PROBLEM TO WORK ON
Retype all of the following lines without changing anything.

DATA TO PROCESS
╭──

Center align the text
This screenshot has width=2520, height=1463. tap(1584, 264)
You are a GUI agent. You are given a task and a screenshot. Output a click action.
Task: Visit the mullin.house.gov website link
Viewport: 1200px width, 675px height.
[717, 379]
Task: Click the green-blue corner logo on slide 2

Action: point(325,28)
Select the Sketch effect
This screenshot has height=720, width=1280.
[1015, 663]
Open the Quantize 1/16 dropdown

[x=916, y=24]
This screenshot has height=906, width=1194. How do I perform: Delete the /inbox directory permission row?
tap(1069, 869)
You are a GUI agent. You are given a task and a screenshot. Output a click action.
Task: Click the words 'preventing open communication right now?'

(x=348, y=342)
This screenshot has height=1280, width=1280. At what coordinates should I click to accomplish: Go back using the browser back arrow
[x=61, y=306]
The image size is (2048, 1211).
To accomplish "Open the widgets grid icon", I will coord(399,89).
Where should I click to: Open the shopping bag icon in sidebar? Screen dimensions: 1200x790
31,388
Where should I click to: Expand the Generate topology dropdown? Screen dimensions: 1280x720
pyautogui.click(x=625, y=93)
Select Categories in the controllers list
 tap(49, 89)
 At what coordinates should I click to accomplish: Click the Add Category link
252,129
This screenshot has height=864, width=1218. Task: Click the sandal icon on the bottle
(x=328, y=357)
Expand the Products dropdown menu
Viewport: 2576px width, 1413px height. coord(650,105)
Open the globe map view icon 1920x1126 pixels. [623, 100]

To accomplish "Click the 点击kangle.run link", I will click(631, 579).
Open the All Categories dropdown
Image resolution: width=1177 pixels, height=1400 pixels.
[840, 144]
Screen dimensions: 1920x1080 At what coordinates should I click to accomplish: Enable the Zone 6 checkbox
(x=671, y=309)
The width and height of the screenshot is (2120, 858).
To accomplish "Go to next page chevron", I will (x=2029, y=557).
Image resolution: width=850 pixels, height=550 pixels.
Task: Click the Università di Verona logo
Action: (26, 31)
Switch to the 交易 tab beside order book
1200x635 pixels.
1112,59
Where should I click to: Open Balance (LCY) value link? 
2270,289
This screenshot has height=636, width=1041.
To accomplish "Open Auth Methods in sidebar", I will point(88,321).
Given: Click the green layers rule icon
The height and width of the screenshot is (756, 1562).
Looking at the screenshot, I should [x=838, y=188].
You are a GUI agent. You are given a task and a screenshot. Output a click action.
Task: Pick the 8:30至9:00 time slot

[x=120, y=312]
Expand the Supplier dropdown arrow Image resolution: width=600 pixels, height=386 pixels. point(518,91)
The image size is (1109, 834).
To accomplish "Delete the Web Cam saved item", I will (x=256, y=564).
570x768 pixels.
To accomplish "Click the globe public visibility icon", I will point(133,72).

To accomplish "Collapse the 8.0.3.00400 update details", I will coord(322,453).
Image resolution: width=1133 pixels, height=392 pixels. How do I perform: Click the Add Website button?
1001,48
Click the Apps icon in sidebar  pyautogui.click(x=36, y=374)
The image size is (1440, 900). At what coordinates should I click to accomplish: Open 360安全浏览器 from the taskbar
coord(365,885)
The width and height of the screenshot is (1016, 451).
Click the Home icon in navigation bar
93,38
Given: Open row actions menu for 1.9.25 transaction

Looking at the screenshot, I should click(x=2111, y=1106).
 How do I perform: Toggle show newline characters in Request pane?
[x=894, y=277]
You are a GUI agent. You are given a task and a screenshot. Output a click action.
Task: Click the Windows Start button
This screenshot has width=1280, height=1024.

╰──

WRITTEN RESPONSE
Center align the text
This screenshot has width=2520, height=1463. tap(1584, 264)
You are a GUI agent. You are given a task and a screenshot. Output a click action.
Task: Visit the mullin.house.gov website link
Viewport: 1200px width, 675px height.
[717, 379]
Task: Click the green-blue corner logo on slide 2

Action: point(325,28)
Select the Sketch effect
This screenshot has height=720, width=1280.
[1015, 663]
Open the Quantize 1/16 dropdown

[x=916, y=24]
This screenshot has height=906, width=1194. How do I perform: Delete the /inbox directory permission row?
tap(1069, 869)
You are a GUI agent. You are given a task and a screenshot. Output a click action.
Task: Click the words 'preventing open communication right now?'

(x=348, y=342)
This screenshot has height=1280, width=1280. At what coordinates should I click to accomplish: Go back using the browser back arrow
[x=61, y=306]
The image size is (2048, 1211).
To accomplish "Open the widgets grid icon", I will coord(399,89).
Where should I click to: Open the shopping bag icon in sidebar? Screen dimensions: 1200x790
31,388
Where should I click to: Expand the Generate topology dropdown? Screen dimensions: 1280x720
pyautogui.click(x=625, y=93)
Select Categories in the controllers list
 tap(49, 89)
 At what coordinates should I click to accomplish: Click the Add Category link
252,129
This screenshot has height=864, width=1218. Task: Click the sandal icon on the bottle
(x=328, y=357)
Expand the Products dropdown menu
Viewport: 2576px width, 1413px height. coord(650,105)
Open the globe map view icon 1920x1126 pixels. [623, 100]

To accomplish "Click the 点击kangle.run link", I will click(631, 579).
Open the All Categories dropdown
Image resolution: width=1177 pixels, height=1400 pixels.
[840, 144]
Screen dimensions: 1920x1080 At what coordinates should I click to accomplish: Enable the Zone 6 checkbox
(x=671, y=309)
The width and height of the screenshot is (2120, 858).
To accomplish "Go to next page chevron", I will (x=2029, y=557).
Image resolution: width=850 pixels, height=550 pixels.
Task: Click the Università di Verona logo
Action: (26, 31)
Switch to the 交易 tab beside order book
1200x635 pixels.
1112,59
Where should I click to: Open Balance (LCY) value link? 
2270,289
This screenshot has height=636, width=1041.
To accomplish "Open Auth Methods in sidebar", I will point(88,321).
Given: Click the green layers rule icon
The height and width of the screenshot is (756, 1562).
Looking at the screenshot, I should [x=838, y=188].
You are a GUI agent. You are given a task and a screenshot. Output a click action.
Task: Pick the 8:30至9:00 time slot

[x=120, y=312]
Expand the Supplier dropdown arrow Image resolution: width=600 pixels, height=386 pixels. point(518,91)
The image size is (1109, 834).
To accomplish "Delete the Web Cam saved item", I will (x=256, y=564).
570x768 pixels.
To accomplish "Click the globe public visibility icon", I will point(133,72).

To accomplish "Collapse the 8.0.3.00400 update details", I will coord(322,453).
Image resolution: width=1133 pixels, height=392 pixels. How do I perform: Click the Add Website button?
1001,48
Click the Apps icon in sidebar  pyautogui.click(x=36, y=374)
The image size is (1440, 900). At what coordinates should I click to accomplish: Open 360安全浏览器 from the taskbar
coord(365,885)
The width and height of the screenshot is (1016, 451).
Click the Home icon in navigation bar
93,38
Given: Open row actions menu for 1.9.25 transaction

Looking at the screenshot, I should click(x=2111, y=1106).
 How do I perform: Toggle show newline characters in Request pane?
[x=894, y=277]
You are a GUI agent. You are given a task and a screenshot. Output a click action.
Task: Click the Windows Start button
This screenshot has width=1280, height=1024.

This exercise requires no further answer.